- Excerpt provided:
For the central genes the edge weights were mainly represented by TFs (56%) and miRNAs (36%), and only to a small extent GO_BP_FAT terms (7%) and KEGG pathways (1%). In total 29 TFs and 37 miRNAs were validated/predicted to regulate the central genes. Moreover, 11 (38%) of the these TFs had been listed as a member of one or several cancer pathways in KEGG (i.e., Myc, E2f1/E2F1, Fli1/FLI1, Runx1/ RUNX1, Myc-n, Pparg/PPARG, Ccnd1/CCND1, Ppard/PPARD, Spi1/ SPI1, Srf/SRF and Esr1/ESR1) and four (14%) of them as a member of the cell cycle pathway (i.e., Myc, E2f1/E2F1, Ccnd1/CCND1 and E2f4/ E2F4). Top TFs, i.e., those that regulated most of the central genes, were Myc (95% of the central genes), E2f1 (79% of the central genes), Fli1 (74% of the central genes), Runx1 (74% of the central genes) and Hnf4a (58% of the central genes), and top miRNAs were rno-miR-207 (47% of the central genes) and rno-miR-129-5p (42% of the central genes).
Myc (c-Myc) is a well-studied oncogene; previous studies have shown that cells lacking Myc cannot grow and cells over-expressing Myc have an increased proliferation rate [39,63]. The gene has been shown to be estrogen-induced and, moreover, being rapidly induced by estrogen in estrogen receptor (ER)-positive breast cancer cells. When Myc is bound to the estrogen receptor it causes activation of cyclin dependent kinases (Cdk2 and Cdk4/6), which together with cyclins act as a complex to drive the progression of the cell cycle. The expression of cyclins is cell cycle specific, but these proteins also have a role in transcriptional regulation . Moreover, according to information in ChEA , the transcriptional regulators Ccnd1/CCND1, Fli1/FLI1, E2f1/E2F1 and E2f4/E2F4 are regulated by Myc (Figure 4). Ccnd1/ CCND1 has also been shown to be induced by estrogen, but not, however, by induced Myc expression, indicating that other response elements in the promoter region of Ccnd1/CCND1 are required for its induction [65-67]. For example, Sabbah et al. showed that a cAMP response element, besides estrogen, was critical for the induction of Ccnd1/CCND1 . Moreover, this gene has also been shown to interact with members of the retinoblastoma protein (Rb) family . Interestingly, E2f1/E2F1 and E2f4/E2F4 have been shown to be inactive when bound to Rb proteins, but activated when released upon phosphorylation of Rb by cyclins (such as Ccnd1/CCND1) and cyclin dependent kinase complexes . Additionally, E2F TFs are important regulators of genes required for cell cycle progression .

- Activity:
In two sentences, what does the passage on gene regulators say? The listing has nothing to do with the passage on gene regulators.

- Dataset excerpt:
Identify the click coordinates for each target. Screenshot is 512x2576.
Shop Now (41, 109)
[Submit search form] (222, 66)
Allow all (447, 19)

- Solution to this problem:
Transcription factors and miRNAs made up most of the edge weights for the central genes: 29 transcription factors and 37 miRNAs were validated or predicted to regulate them, and Myc regulated 95% of these genes. Myc is a well-studied, estrogen-induced oncogene that, according to ChEA, regulates Ccnd1/CCND1, Fli1/FLI1, E2f1/E2F1 and E2f4/E2F4, and E2f1/E2F1 and E2f4/E2F4 become active when Rb proteins are phosphorylated by cyclins and cyclin-dependent kinase complexes.